— Sylvie, puisque je suis un homme perdu, laissez-moi vous dire que je vous aime ! Et pardonnez-moi !
Des larmes ont jailli brusquement hors de ses yeux, comme expulsées par une pression intérieure… Je les ai vu serpenter sur sa petite figure détruite par l’émotion.
— Je ne vous laisserai pas mourir, a-t-elle dit soudain, les mâchoires crispées…

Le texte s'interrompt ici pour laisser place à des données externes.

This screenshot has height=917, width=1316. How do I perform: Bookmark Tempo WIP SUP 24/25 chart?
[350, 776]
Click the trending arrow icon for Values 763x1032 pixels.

Je ne lui en demandais pas davantage.
Elle est sortie, très droite, sans se retourner… Et sans essuyer ses larmes, je crois bien !
CHAPITRE XI
Deux autres jours se sont écoulés, sans elle. Le doute m’assaillait. Que signifiait ce silence ? Avait-elle peur de l’aventure impossible que je lui proposais ? Crise de conscience ? Une fois dans le vieil appartement à franfeluches fanées, près de la maman geignarde, elle avait dû se reprendre, mesurer les conséquences de mon comportement. Être aimée et aimer le meurtrier qu’on est chargé de défendre, voilà qui n’était pas très engageant ! Sans doute avait-elle demandé à être remplacée et j’allais voir arriver un de ses confrères… Un véritable avocat qui reprendrait tout de zéro et me conduirait tout droit à l’échafaud !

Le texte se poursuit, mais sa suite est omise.